On Wed, 29 Sep 2010 21:19:53 +0100
pete shorthose <pshorthose(a)gmail.com> wrote:
On 28/09/10 21:17, Arnold Krille wrote:
When such an audio-gui standard and configuration is developed, I would love to
participate. And use it in my apps. I think its a good idea, especially the
idea of allowing the user to switch between circular and linear behaviour for
round controls. And have that changes affect all apps supporting this
"standard".
i prefer to have both available at once. i think galan does this.
my need for the linear method stems from using the mouse for
recorded modulation, which radial is useless for. (you need to describe
a perfect circle in order to replicate the effects of a linear motion)
some might argue that no one should use a mouse for this stuff,
and they might be right, but i doubt they are offering to buy me
a nice control surface either :)
(even with such an alternative, linear mouse control is still
highly convenient for experimentation and rough sketches.)
Please go on with this, don't bother with
toolkits and how they implement
graphics, make it a configuration definition, a global / per-user config file and
think about some simple libs to give easy access to these configs in all major
languages like C, C++, python and maybe some more. (The less dependencies
these libs have, the higher the chance of adoption...)
some kind of reference lib could help, preferably a static lib.
i hadn't thought of that. but bear in mind that most applications
make use of a specific configuration back end. i would expect
many developers to be loath to support more than one at once,
splitting configuration options across different systems may be a deal
breaker. but perhaps only so for the reference lib(s), not the underlying
standard so there's no harm in it that i can see.
we need input from the community to make it work though.

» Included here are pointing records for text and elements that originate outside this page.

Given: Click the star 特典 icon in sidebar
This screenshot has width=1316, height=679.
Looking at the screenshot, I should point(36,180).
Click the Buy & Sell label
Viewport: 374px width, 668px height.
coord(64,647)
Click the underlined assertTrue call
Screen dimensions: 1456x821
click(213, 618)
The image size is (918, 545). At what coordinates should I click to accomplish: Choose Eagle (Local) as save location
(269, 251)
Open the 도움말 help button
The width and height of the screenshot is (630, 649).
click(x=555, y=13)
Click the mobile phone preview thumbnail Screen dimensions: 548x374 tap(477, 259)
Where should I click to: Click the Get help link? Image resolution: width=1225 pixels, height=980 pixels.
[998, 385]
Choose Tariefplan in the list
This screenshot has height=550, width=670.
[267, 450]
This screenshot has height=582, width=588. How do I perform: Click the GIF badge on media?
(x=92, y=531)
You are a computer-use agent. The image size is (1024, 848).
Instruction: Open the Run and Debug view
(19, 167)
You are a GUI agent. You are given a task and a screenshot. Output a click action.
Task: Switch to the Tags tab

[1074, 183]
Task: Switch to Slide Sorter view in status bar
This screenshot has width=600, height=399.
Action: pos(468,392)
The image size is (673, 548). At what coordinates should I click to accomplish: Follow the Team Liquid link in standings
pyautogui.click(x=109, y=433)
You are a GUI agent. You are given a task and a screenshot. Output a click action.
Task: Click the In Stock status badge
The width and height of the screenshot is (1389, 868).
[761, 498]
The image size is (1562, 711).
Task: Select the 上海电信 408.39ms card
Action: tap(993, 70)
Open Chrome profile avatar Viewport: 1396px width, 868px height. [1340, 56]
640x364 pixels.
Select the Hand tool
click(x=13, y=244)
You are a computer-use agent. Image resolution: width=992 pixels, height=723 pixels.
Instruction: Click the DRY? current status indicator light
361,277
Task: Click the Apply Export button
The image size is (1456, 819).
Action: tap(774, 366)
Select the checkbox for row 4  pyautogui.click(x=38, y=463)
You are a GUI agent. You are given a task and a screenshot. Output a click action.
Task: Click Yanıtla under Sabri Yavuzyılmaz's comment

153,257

would people consider using it?
what control methods do people want/need? (a list of candidates
basically)
if people are sufficiently disinterested that they don't even comment
then the opening question of whether it's a viable or not answers itself.
cheers,
pete.
While generally not liking rotary control emulations, when I do come
across these I will only use ones with a linear action, the others I
find impossible to use effectively.
I would also suggest the enhancements that Rosegarden uses. The first is
the the action is in fact x+y / -x-y, so that either vertical or
horizontal movement works.
The second is that if you double click on the knob it pops up a spin
box that shows the numerical range, has up/down spinners and allows
direct numerical entry.
--
Will J Godfrey
Say you have a poem and I have a tune.
Exchange them and we can both have a poem, a tune, and a song.